Tanto più importante alla luce della divergenza di vedute sul calendario della normalizzazione dell’occupazione statunitense che ha opposto, nel corso di un intervento congiunto il 23 marzo, il presidente della Fed e il suo predecessore, Janet Yellen, ora Segretario del Tesoro. Mentre Jerome Powell, così come alcuni membri della Fed, non hanno smesso di ricordare che ci vorrà del tempo, la signora Yellen riteneva, dal canto suo, che gli Stati Uniti potrebbero ritornare alla piena occupazione già dall’anno prossimo. I mercati si sono quindi dimostrati prudenti e particolarmente attenti a qualsiasi elemento foriero di una futura stretta monetaria.

A prima vista, i dati pubblicati all’inizio di aprile dal Bureau of Labor Statistics (BLS) sembrerebbero dare ragione alla Yellen. Le aspettative, già di per sé alte (660.000), sono state letteralmente polverizzate con la creazione di 916.000 posti di lavoro cui se ne aggiungono altri 90.000 nuovi circa a seguito della revisione dei dati del mese precedente. Ad eccezione dei mesi da maggio ad agosto 2020, che corrispondono alla riapertura dell’economia statunitense, questo è il mese con la maggiore creazione di posti di lavoro dal 1983. Il tasso di disoccupazione è così sceso al 6,0% rispetto al 6,2% di febbraio. Continua indubbiamente a migliorare, e anche a un ritmo sostenuto, la situazione dell’occupazione negli Stati Uniti. Quanto basta per condividere le parole di Janet Yellen? Probabilmente no.

Questi dati, relativi a un numero significativo di posti di lavoro creati, vanno però letti tenendo conto del tasso di partecipazione (la forza lavoro rispetto alla popolazione totale in età lavorativa) che ha registrato un aumento moderato nel corso del mese (+0,1%) e rimane, al 61,5%, ben al di sotto dei livelli pre-crisi (63,4%). In altre parole, non osserviamo per ora un ritorno massiccio sul mercato del lavoro dei 5 milioni di lavoratori americani che ne sono usciti durante la crisi dell’anno scorso. Nel suo attento monitoraggio J. Powell ritiene tuttavia che questi lavoratori debbano essere aggiunti al numero complessivo di disoccupati per avere un quadro reale dell’impatto della crisi. Sulla base di questa analisi, il tasso di disoccupazione statunitense rimane nettamente superiore, attestato all’8%, e ben lungi quindi da quel dato inferiore al 5% che potrebbe qualificare una “piena occupazione”.

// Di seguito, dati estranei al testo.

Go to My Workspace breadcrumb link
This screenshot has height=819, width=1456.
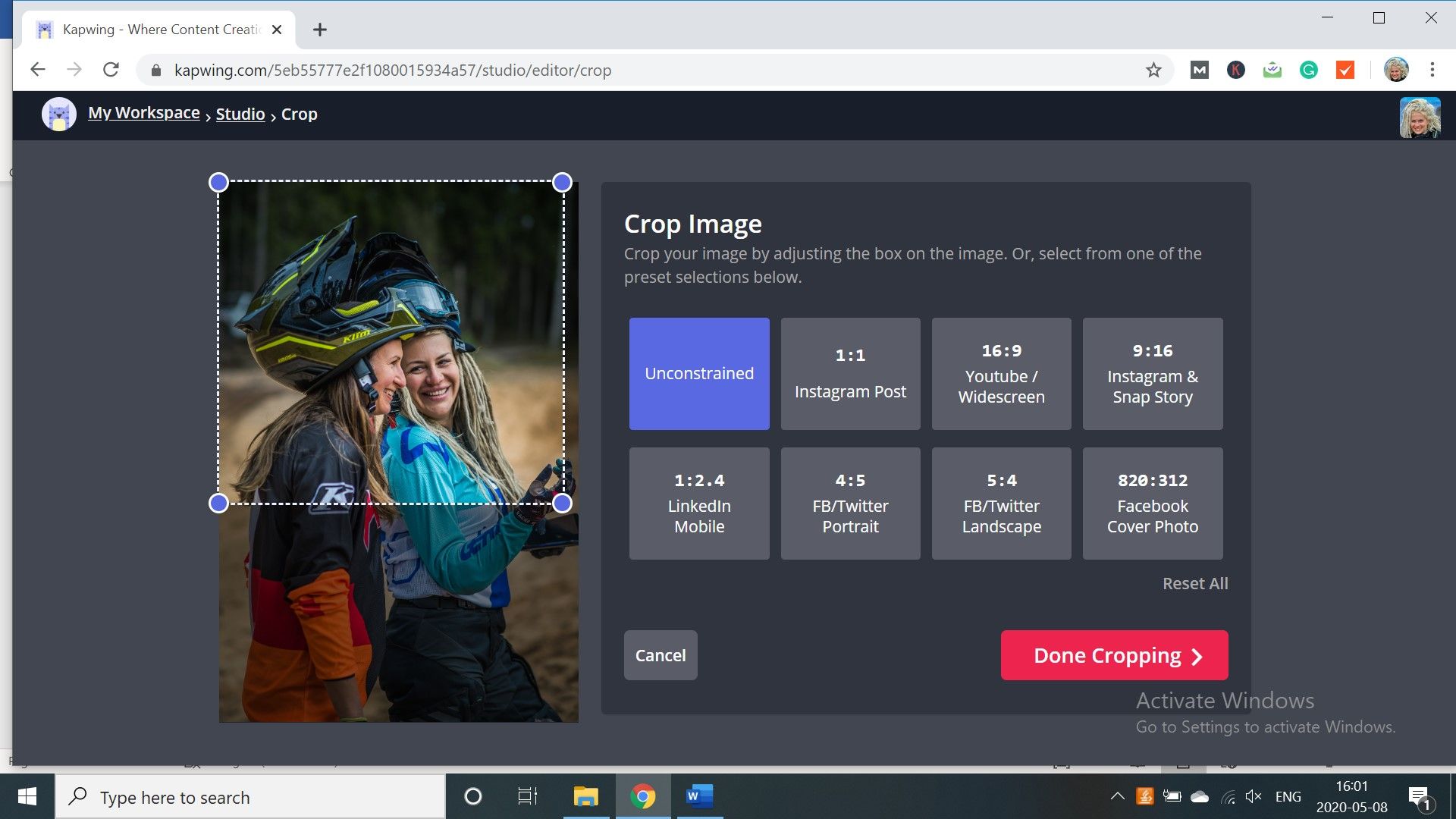[143, 113]

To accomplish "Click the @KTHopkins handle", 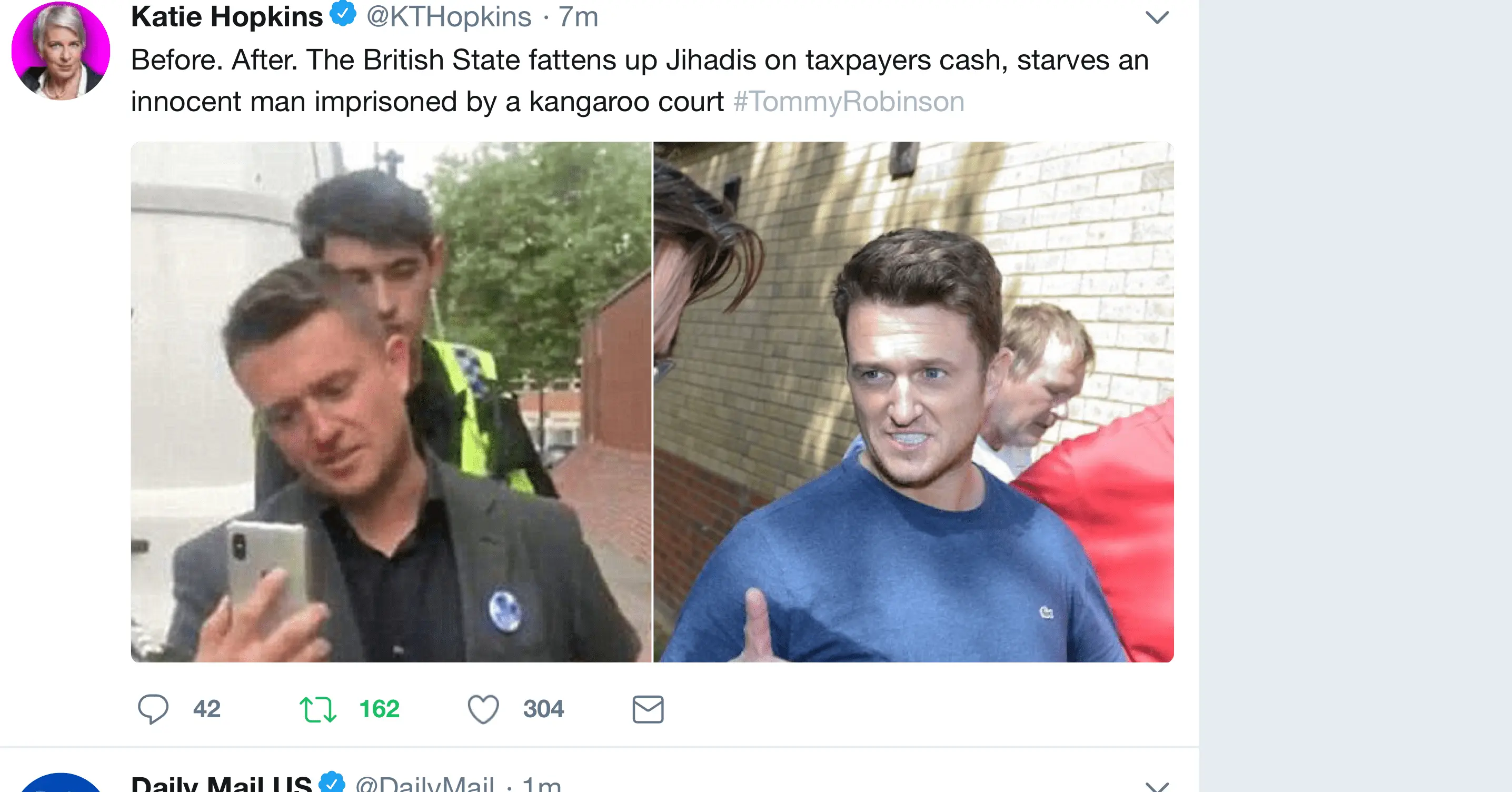I will 449,16.
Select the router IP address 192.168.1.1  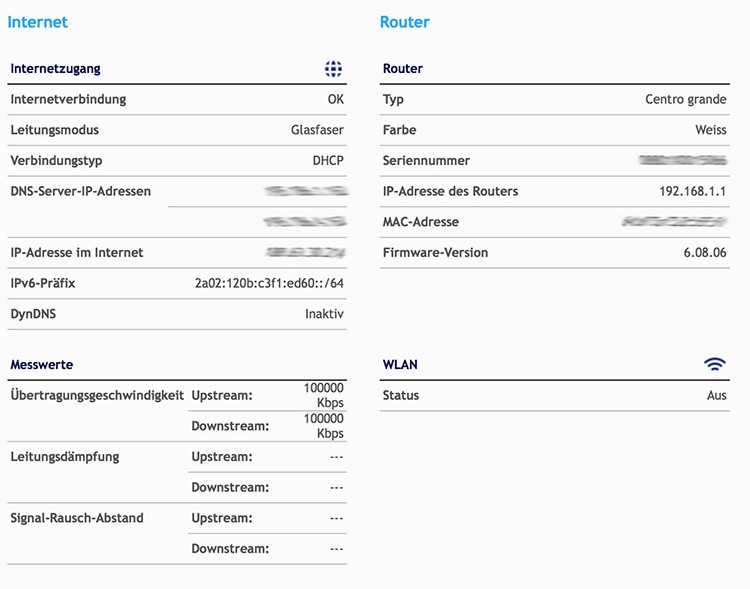pyautogui.click(x=692, y=191)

Inoltre, le misure aggiuntive descritte da Powell e che gli fanno da quadro di riferimento per l’occupazione, quali il tasso di partecipazione dei diplomati – non in possesso di una laurea – o il tasso di disoccupazione delle popolazioni afro-americane, non sembrano registrare una chiara accelerazione rispetto ai dati complessivi della popolazione. Ci verrebbe da dire che siamo in una situazione di pareggio nella partita Yellen contro Powell.

Più concretamente, questi dati non aumentano realmente il rischio che la Fed riduca il suo sostegno monetario prima del previsto. Puntano invece su una continua e forte ripresa economica, su una pressione al rialzo sui tassi d’interesse e su una sovraperformance dei titoli growth e value più sensibili al ciclo economico.